Find out how different races are impacted by conviction disproportionality over time.

Conviction Proportionality

Understand a judge's typical sentencing record compared to other judges.

Sentencing Proportionality: Summary

Find out how different races are impacted by sentencing disproportionality over time.

Sentencing Proportionality: Deep Dive

Look up all cases in a state where the person was given more than 20 years and was under 18 years old.

Case Drill Down / Export

Understand if the proportionality comparisons are statistically significant

Statistics

Data Sources

Washington State Census population data

Governments, nonprofit organizations, and businesses rely on the U.S. population information provided decennially through the Census. Over time, the Census Bureau has changed the way it classifies race and ethnicity. Historically, the changes have been influenced by social, political and economic factors including emancipation, immigration and civil rights. More information can be found at www.census.gov.

Washington State Caseload Forecast Council (CFC) data.

CFC data is available for the years July 1, 1999 - June 30, 2020. Outlier cases in the CFC data have been filtered out of AEJG’s sentencing views (550 cases with sentences > 9998 months). Washington’s legislature and administrative agencies use CFC data to inform their understanding of caseloads and budgets. The data, available at WA Caseload Forecast Council, includes all adult felony cases in Washington Superior Courts. The CFC obtains their data, including demographics, from the forms prepared at each felony sentencing hearing.

Data set problems and limitations

This data is used despite data limitations that can impact proportionality analysis and mask disparities.

  • Washington’s 39 counties do not all use the same sentencing forms and inconsistently identify race and ethnicity.
  • The CFC data does not enable users to identify multiracial individuals.
  • The CFC codes “Hispanic/Latinx” as a race instead of an ethnicity, does not include “Native Hawaiian” and “Other Pacific Islander” in its dataset.
  • The CFC data does not include granular racial and nonbinary gender categories.
  • The CFC does not include data on all sentence enhancements.
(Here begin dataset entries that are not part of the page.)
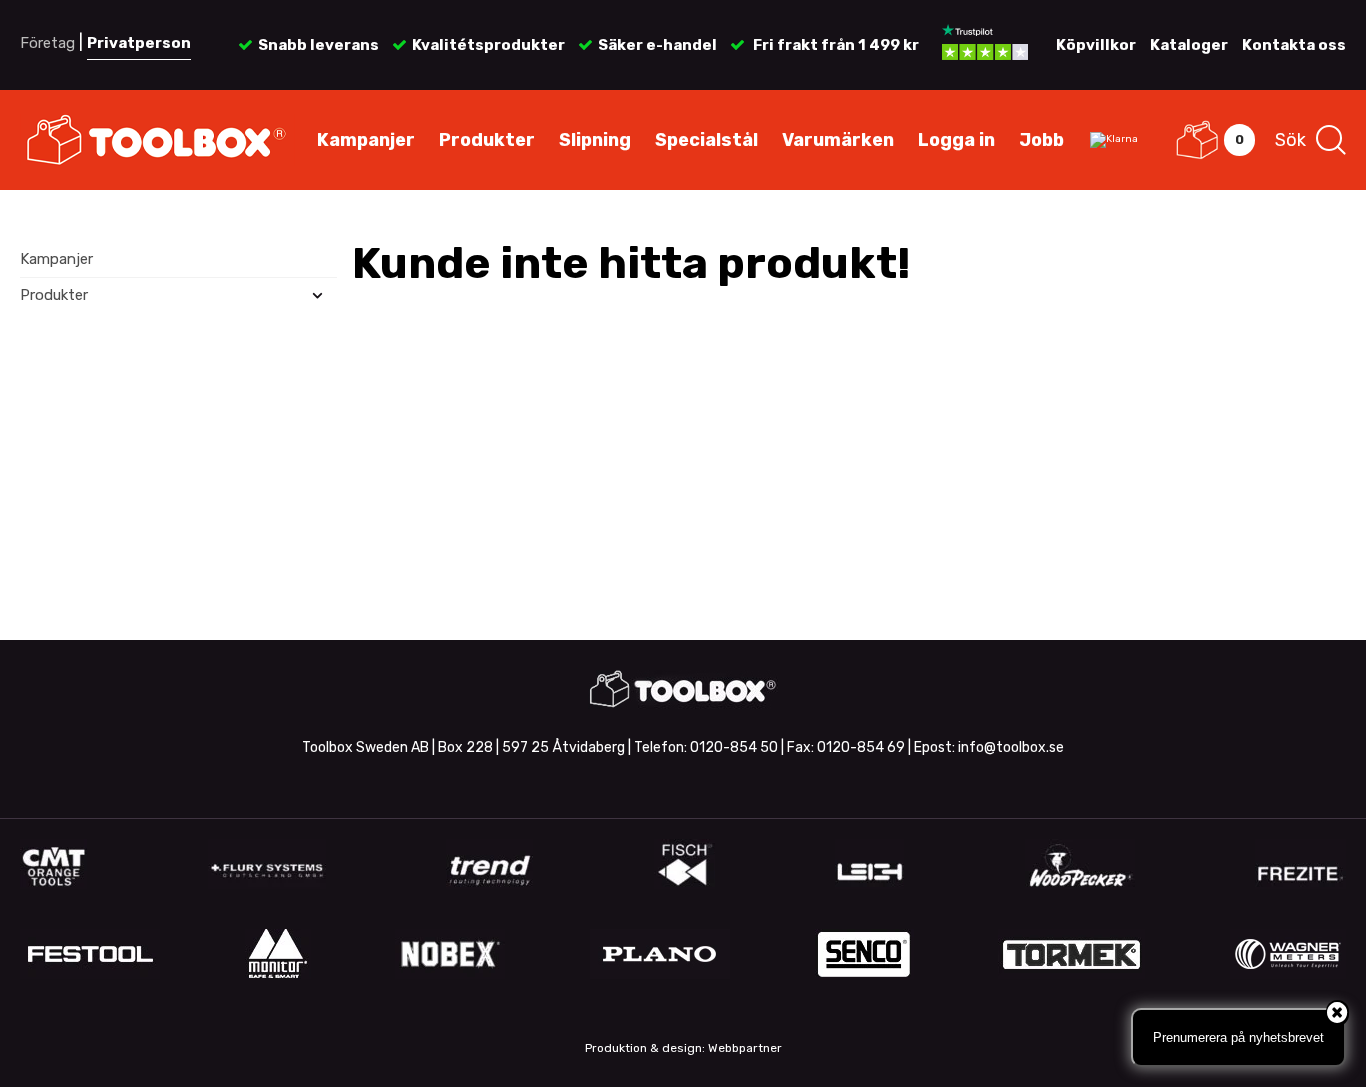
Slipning (595, 140)
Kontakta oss (1294, 45)
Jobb (1041, 140)
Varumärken (838, 140)
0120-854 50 (734, 747)
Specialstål (706, 140)
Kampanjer (366, 140)
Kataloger (1189, 45)
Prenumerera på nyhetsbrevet (1238, 1037)
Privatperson (139, 43)
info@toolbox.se (1011, 747)
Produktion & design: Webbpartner (683, 1048)
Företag (47, 43)
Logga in (956, 140)
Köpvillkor (1096, 45)
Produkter (487, 140)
According to information provided in September, 2022, the CFC supplements its data with that maintained by the Washington State Patrol and Administrative Office of the Courts. But if there are conflicts in these data sets, the CFC defaults to its own data.

The following illustrates how data limitations can skew our understanding of disproportionality. Better race/ethnicity data would help provide answers to these questions. Better data would make disproportionality, or lack thereof, more transparent.

sample county convictions data

AEJG supports improved data keeping by the CFC and others in the criminal legal system. AEJG is also working to add more data sets to the Equity Dashboard to address limitations inherent in any one dataset. Currently, AEJG is incorporating approximately 50 years of data from the Washington State Administrative Office of the Courts (AOC).

Established in 1957 by state lawmakers, the Washington State Administrative Office of the Courts (AOC) maintains information and records from court case management systems across Washington’s non-unified courts, including the Judicial Information System (JIS), the Superior Court Management and Information System (SCOMIS), the Appellate Court System (ACORDS), and Odyssey. AOC uses the data, in part, to develop operational budgets, evaluate judicial system functionality, maintain the computer system that serves the entire court system, provide continuing judicial education, compile statewide court statistics, and provide information to the judicial community, other branches of the government, and the public. The AOC tracks data from points at all stages of felony cases filed in any of Washington’s 39 superior courts.

AEJG does not expect that adding AOC data will remedy all of the limitations found in the CFC data. That will require improved data keeping by actors throughout the criminal legal system.